[To do] Write out the stretch from the line containing "This screenshot has height=811, width=1512." through the end of the rows, swapping "Live data feed" for "Real-time data feed" and changing nothing else. Leave the pictures out of your answer.

[Record extracts]
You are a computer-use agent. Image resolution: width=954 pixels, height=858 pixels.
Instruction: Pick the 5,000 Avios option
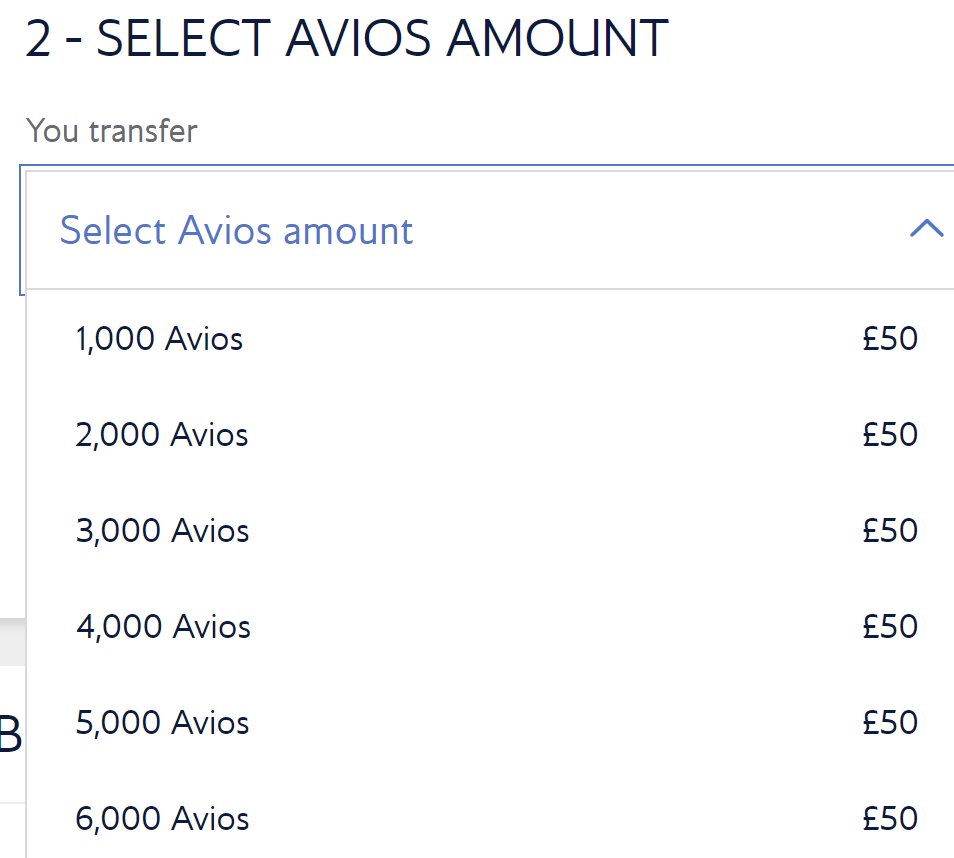(162, 722)
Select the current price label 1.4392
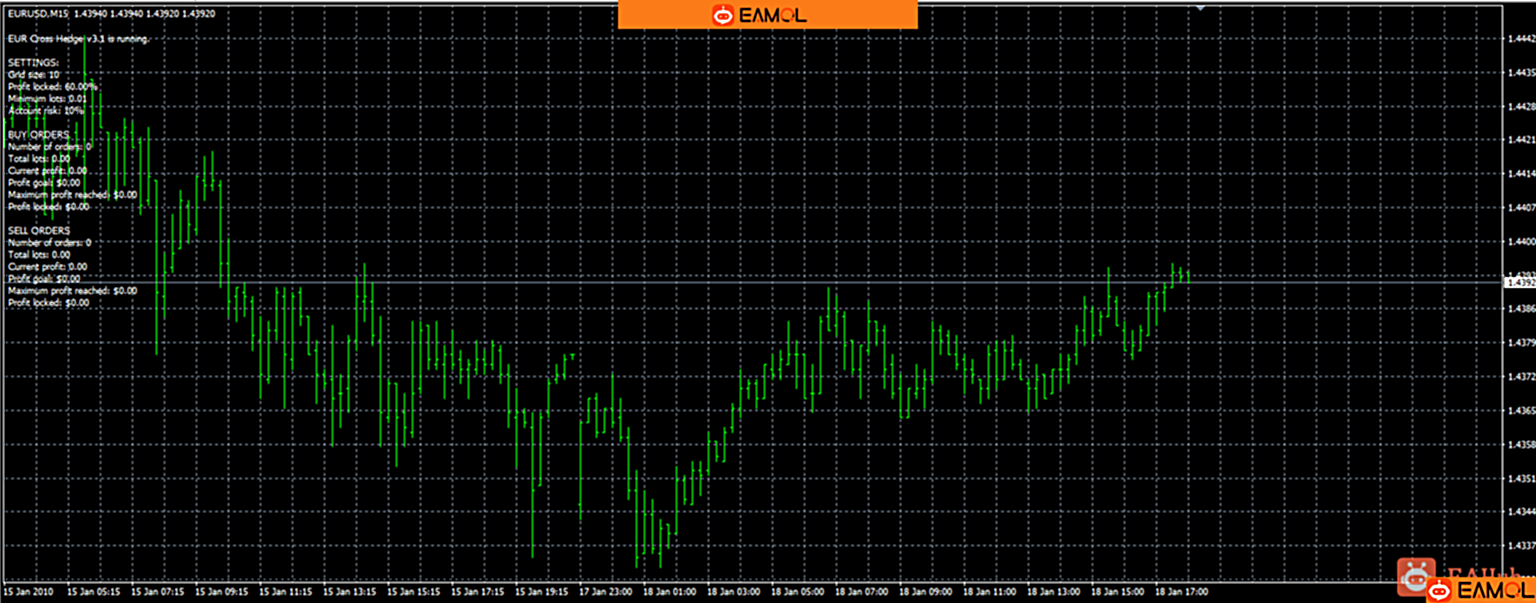Image resolution: width=1536 pixels, height=603 pixels. pyautogui.click(x=1519, y=283)
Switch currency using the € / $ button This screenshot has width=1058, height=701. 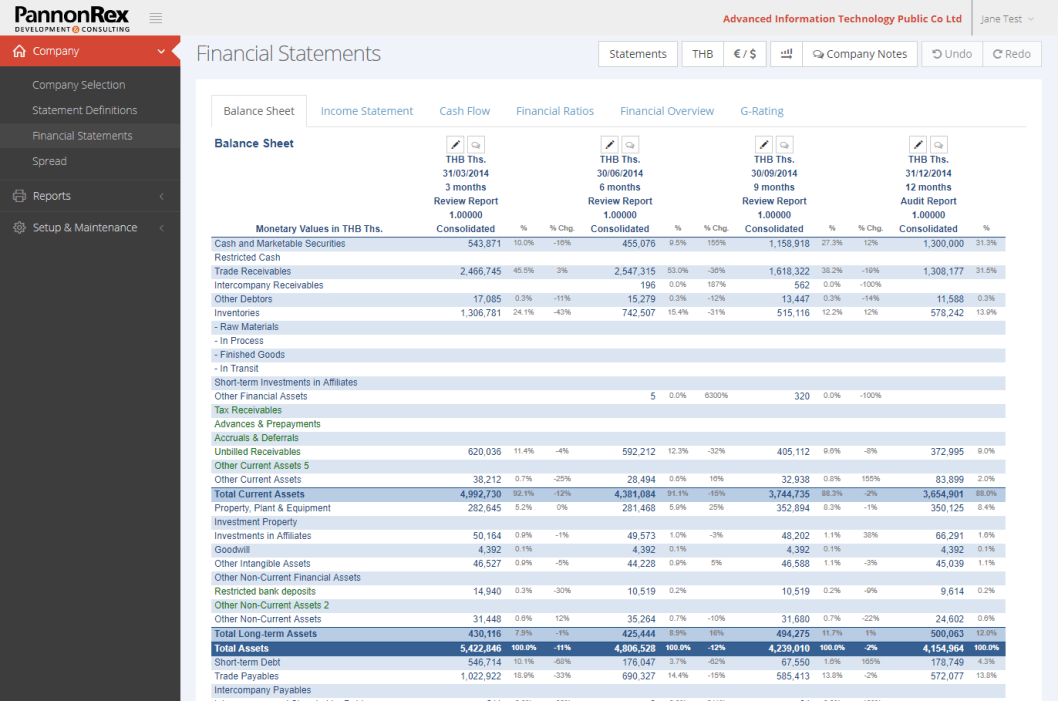[744, 54]
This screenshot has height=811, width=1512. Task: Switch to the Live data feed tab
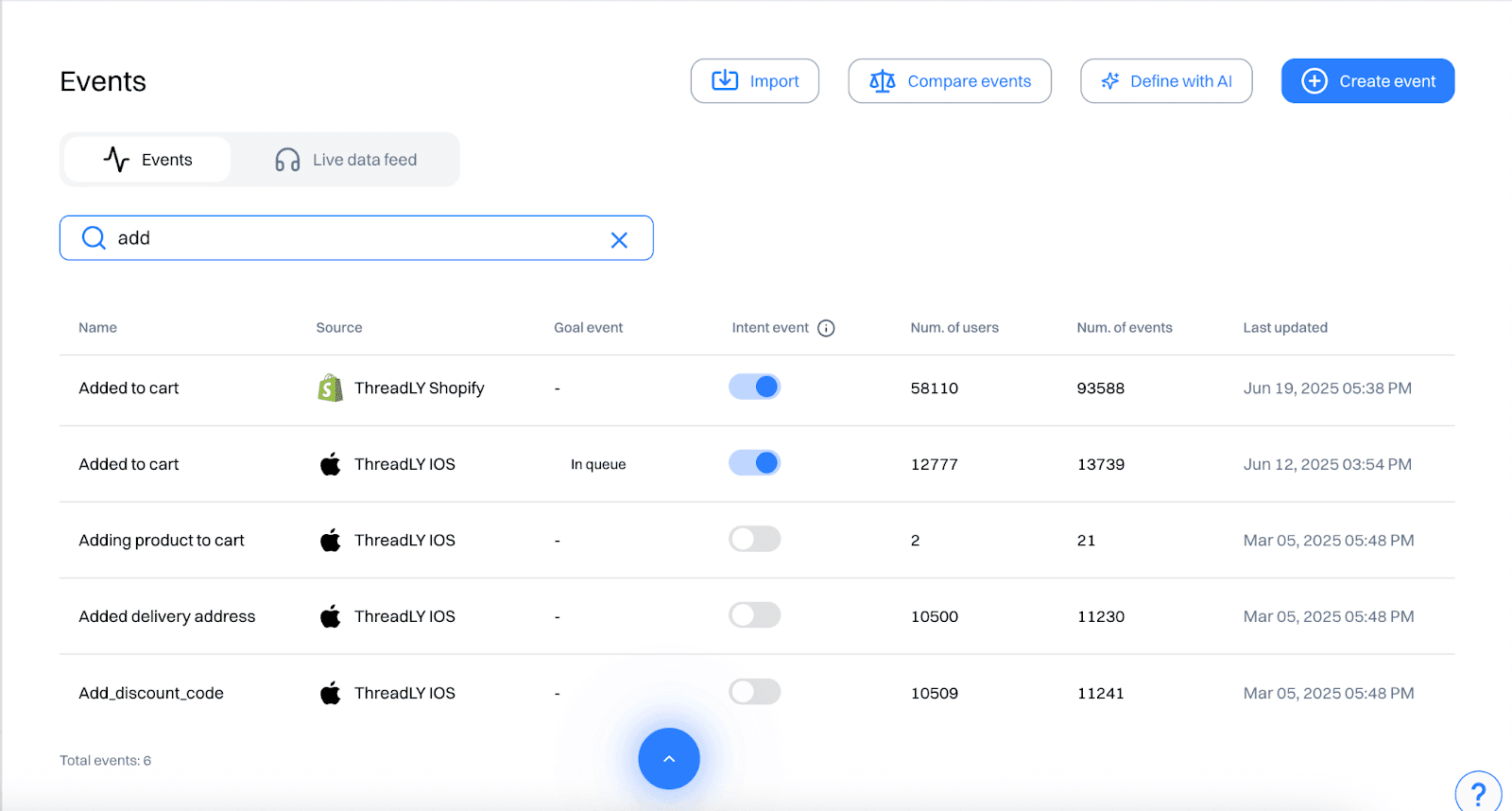pyautogui.click(x=346, y=160)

[Solution]
This screenshot has height=811, width=1512. Task: Switch to the Real-time data feed tab
pyautogui.click(x=346, y=160)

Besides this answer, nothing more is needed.